++++ RECORDS

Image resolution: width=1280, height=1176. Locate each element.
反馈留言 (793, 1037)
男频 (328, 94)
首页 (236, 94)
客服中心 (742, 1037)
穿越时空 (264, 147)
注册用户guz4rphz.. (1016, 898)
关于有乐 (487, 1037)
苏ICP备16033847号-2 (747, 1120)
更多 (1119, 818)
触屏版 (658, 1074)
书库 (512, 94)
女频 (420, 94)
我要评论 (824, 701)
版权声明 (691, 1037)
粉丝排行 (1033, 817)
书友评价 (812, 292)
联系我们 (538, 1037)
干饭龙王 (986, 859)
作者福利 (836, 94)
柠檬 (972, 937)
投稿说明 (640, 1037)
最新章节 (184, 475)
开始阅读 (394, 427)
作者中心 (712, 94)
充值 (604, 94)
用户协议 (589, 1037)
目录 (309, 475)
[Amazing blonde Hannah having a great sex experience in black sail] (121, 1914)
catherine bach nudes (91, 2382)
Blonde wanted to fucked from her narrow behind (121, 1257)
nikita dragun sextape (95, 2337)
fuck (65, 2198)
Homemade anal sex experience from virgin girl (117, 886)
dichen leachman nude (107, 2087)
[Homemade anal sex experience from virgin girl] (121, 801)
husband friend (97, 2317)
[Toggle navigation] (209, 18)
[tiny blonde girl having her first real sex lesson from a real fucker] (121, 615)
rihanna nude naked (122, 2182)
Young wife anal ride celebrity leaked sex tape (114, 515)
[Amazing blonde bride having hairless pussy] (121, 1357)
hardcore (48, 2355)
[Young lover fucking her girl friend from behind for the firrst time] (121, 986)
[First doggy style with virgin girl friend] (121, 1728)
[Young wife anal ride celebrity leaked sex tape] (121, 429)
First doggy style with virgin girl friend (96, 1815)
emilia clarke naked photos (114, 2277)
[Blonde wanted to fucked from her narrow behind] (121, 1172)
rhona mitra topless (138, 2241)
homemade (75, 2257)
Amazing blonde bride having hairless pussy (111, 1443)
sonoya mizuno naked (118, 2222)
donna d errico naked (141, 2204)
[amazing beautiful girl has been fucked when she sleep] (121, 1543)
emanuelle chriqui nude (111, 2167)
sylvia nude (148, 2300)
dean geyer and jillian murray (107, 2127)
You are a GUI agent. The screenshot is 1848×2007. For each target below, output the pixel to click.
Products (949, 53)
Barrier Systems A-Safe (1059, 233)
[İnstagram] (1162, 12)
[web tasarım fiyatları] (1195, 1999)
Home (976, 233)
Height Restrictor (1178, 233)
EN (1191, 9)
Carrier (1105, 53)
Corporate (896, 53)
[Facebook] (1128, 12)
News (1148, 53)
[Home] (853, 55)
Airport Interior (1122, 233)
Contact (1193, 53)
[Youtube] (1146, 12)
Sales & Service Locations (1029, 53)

++++++++

**ASSIGNED TASK:** Every line above that includes the string "wanted" needs to be copied.

**SOLUTION TO THIS EXERCISE:**
Blonde wanted to fucked from her narrow behind (121, 1257)
[Blonde wanted to fucked from her narrow behind] (121, 1172)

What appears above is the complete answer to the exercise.